____ Supplied information
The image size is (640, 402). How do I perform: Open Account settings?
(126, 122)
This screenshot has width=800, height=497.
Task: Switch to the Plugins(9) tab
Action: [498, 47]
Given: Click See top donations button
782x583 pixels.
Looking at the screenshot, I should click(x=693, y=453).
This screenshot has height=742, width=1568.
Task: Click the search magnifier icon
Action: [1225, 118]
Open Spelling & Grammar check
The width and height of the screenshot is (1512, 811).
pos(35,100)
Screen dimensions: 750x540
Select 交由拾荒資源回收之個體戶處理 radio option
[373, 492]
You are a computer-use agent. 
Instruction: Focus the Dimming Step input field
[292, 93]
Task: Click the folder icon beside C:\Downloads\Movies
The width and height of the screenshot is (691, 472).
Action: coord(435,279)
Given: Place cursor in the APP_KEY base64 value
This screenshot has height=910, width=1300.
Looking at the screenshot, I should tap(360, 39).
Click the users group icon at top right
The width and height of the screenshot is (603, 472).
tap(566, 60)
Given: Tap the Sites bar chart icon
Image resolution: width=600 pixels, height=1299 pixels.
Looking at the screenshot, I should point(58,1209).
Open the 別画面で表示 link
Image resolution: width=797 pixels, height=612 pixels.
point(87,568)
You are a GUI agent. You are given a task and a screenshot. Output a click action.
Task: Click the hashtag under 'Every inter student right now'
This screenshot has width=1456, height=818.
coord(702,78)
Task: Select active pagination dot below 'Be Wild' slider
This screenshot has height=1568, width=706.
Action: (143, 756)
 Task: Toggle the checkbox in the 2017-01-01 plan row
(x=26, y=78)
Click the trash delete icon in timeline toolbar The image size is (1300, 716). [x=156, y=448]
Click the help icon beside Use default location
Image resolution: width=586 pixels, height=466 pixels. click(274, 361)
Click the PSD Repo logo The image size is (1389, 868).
________
Output the listing exactly. Leave no line out.

» **Written response**:
The image size is (640, 402). How do I perform: Open Account settings?
(126, 122)
This screenshot has width=800, height=497.
Task: Switch to the Plugins(9) tab
Action: [498, 47]
Given: Click See top donations button
782x583 pixels.
Looking at the screenshot, I should click(x=693, y=453).
This screenshot has height=742, width=1568.
Task: Click the search magnifier icon
Action: [1225, 118]
Open Spelling & Grammar check
The width and height of the screenshot is (1512, 811).
pos(35,100)
Screen dimensions: 750x540
Select 交由拾荒資源回收之個體戶處理 radio option
[373, 492]
You are a computer-use agent. 
Instruction: Focus the Dimming Step input field
[292, 93]
Task: Click the folder icon beside C:\Downloads\Movies
The width and height of the screenshot is (691, 472).
Action: coord(435,279)
Given: Place cursor in the APP_KEY base64 value
This screenshot has height=910, width=1300.
Looking at the screenshot, I should tap(360, 39).
Click the users group icon at top right
The width and height of the screenshot is (603, 472).
tap(566, 60)
Given: Tap the Sites bar chart icon
Image resolution: width=600 pixels, height=1299 pixels.
Looking at the screenshot, I should point(58,1209).
Open the 別画面で表示 link
Image resolution: width=797 pixels, height=612 pixels.
point(87,568)
You are a GUI agent. You are given a task and a screenshot. Output a click action.
Task: Click the hashtag under 'Every inter student right now'
This screenshot has width=1456, height=818.
coord(702,78)
Task: Select active pagination dot below 'Be Wild' slider
This screenshot has height=1568, width=706.
Action: (143, 756)
 Task: Toggle the checkbox in the 2017-01-01 plan row
(x=26, y=78)
Click the trash delete icon in timeline toolbar The image size is (1300, 716). [x=156, y=448]
Click the help icon beside Use default location
Image resolution: width=586 pixels, height=466 pixels. click(274, 361)
Click the PSD Repo logo The image size is (1389, 868).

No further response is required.